* _DOCUMENT PASSAGE_:
start

Sunday, January 18, 2009

Two Recipes for Bagna Càuda (Δύο Συνταγές για Μπάνια Καούντα)

Last night, we had a hot olive oil bath and went to bed happy. We didn’t dive into olive oil; our dinner did.

Bagna Càuda, a specialty of Italy’s
Piedmont Region, combines oil with anchovies and garlic to make a hot dip for vegetables and bread. Cooked over low heat, anchovies melt into oil and garlic’s strength turns smooth and mild.

I was first introduced to Bagna Càuda by the proprietors of
Genoa Restaurant in Portland, Oregon (now closed). It was love at first taste. Genoa’s Bagna Càuda was rich and luxurious, creamy and indefinably delicious. I wanted more.

end

* _TASKS_:
a) From the bagna càuda post, list the ingredients that the dish combines.
b) In the entries below, copy out the lines between the line containing "Click the down" and the line containing "pos(233,58)", inclusive.

* _MATERIAL PROVIDED_:
start

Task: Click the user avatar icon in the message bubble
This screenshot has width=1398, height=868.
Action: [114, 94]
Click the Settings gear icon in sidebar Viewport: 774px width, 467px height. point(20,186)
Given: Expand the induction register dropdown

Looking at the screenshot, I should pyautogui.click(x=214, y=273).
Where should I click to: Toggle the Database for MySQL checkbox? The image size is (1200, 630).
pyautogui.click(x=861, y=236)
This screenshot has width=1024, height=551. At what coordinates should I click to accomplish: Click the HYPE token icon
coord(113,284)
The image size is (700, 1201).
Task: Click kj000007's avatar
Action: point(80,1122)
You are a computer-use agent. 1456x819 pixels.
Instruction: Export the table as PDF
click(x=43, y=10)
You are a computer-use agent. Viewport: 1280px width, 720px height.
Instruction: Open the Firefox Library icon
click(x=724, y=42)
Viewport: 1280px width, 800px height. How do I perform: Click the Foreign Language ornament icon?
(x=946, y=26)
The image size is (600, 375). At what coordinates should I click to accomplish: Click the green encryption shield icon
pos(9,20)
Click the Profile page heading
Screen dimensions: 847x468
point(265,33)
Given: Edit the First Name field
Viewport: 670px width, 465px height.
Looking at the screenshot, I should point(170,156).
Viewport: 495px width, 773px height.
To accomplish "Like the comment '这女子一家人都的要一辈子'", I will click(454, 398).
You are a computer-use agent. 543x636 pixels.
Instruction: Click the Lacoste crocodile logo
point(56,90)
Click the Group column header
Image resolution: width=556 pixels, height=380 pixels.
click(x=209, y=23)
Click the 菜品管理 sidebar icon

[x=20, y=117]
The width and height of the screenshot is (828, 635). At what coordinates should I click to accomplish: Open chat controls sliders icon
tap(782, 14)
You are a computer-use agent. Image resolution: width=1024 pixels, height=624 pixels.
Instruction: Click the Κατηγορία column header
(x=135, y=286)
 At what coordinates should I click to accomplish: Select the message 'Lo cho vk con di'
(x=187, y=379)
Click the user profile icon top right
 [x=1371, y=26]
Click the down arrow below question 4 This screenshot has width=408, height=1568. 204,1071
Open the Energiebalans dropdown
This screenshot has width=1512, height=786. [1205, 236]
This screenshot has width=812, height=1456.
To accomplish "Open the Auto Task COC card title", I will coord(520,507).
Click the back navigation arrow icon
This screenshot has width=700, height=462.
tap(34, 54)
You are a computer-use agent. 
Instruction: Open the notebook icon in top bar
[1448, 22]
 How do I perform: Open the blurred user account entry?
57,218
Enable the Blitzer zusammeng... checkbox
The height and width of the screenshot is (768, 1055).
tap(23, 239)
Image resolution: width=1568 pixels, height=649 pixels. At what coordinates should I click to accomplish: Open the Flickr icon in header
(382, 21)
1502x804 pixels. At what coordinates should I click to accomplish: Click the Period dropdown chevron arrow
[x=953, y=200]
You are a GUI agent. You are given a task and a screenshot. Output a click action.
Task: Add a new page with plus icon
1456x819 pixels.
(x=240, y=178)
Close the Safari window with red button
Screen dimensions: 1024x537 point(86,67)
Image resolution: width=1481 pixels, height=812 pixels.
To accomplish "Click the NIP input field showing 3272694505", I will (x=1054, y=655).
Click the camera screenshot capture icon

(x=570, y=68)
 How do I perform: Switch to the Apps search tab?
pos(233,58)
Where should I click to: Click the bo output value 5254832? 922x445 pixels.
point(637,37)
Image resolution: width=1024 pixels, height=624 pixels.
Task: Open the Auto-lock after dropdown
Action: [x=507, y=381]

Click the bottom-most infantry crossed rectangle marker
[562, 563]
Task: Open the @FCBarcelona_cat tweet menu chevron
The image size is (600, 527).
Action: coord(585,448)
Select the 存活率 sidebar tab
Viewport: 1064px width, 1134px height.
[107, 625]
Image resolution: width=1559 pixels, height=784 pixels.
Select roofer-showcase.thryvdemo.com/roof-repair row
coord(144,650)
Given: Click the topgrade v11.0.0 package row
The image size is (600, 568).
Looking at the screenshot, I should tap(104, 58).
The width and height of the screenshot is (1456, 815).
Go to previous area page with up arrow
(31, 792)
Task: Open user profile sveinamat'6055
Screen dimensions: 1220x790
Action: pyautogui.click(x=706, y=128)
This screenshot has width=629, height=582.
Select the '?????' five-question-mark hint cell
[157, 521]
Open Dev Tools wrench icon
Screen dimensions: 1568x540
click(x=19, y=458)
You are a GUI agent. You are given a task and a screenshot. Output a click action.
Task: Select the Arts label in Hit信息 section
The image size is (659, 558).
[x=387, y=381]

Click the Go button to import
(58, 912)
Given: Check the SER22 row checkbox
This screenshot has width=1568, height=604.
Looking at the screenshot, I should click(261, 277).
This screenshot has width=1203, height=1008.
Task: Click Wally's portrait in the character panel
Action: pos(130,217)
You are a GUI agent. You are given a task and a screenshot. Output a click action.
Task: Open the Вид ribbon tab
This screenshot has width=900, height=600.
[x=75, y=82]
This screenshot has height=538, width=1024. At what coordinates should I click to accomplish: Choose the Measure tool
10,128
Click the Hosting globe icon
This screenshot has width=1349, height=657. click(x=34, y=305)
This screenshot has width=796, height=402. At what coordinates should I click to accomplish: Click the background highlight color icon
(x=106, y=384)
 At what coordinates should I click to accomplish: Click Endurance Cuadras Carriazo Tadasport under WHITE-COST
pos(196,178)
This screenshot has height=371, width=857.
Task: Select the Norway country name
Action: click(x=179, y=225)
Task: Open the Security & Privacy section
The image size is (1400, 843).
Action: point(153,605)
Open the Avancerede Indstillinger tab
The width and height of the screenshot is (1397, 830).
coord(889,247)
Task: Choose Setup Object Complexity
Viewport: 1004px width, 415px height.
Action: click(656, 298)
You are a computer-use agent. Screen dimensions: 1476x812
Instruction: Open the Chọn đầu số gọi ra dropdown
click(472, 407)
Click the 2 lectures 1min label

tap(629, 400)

end

* _SOLUTIONS TO THE PROBLEMS_:
a) oil, anchovies, garlic

b)
Click the down arrow below question 4 This screenshot has width=408, height=1568. 204,1071
Open the Energiebalans dropdown
This screenshot has width=1512, height=786. [1205, 236]
This screenshot has width=812, height=1456.
To accomplish "Open the Auto Task COC card title", I will coord(520,507).
Click the back navigation arrow icon
This screenshot has width=700, height=462.
tap(34, 54)
You are a computer-use agent. 
Instruction: Open the notebook icon in top bar
[1448, 22]
 How do I perform: Open the blurred user account entry?
57,218
Enable the Blitzer zusammeng... checkbox
The height and width of the screenshot is (768, 1055).
tap(23, 239)
Image resolution: width=1568 pixels, height=649 pixels. At what coordinates should I click to accomplish: Open the Flickr icon in header
(382, 21)
1502x804 pixels. At what coordinates should I click to accomplish: Click the Period dropdown chevron arrow
[x=953, y=200]
You are a GUI agent. You are given a task and a screenshot. Output a click action.
Task: Add a new page with plus icon
1456x819 pixels.
(x=240, y=178)
Close the Safari window with red button
Screen dimensions: 1024x537 point(86,67)
Image resolution: width=1481 pixels, height=812 pixels.
To accomplish "Click the NIP input field showing 3272694505", I will (x=1054, y=655).
Click the camera screenshot capture icon

(x=570, y=68)
 How do I perform: Switch to the Apps search tab?
pos(233,58)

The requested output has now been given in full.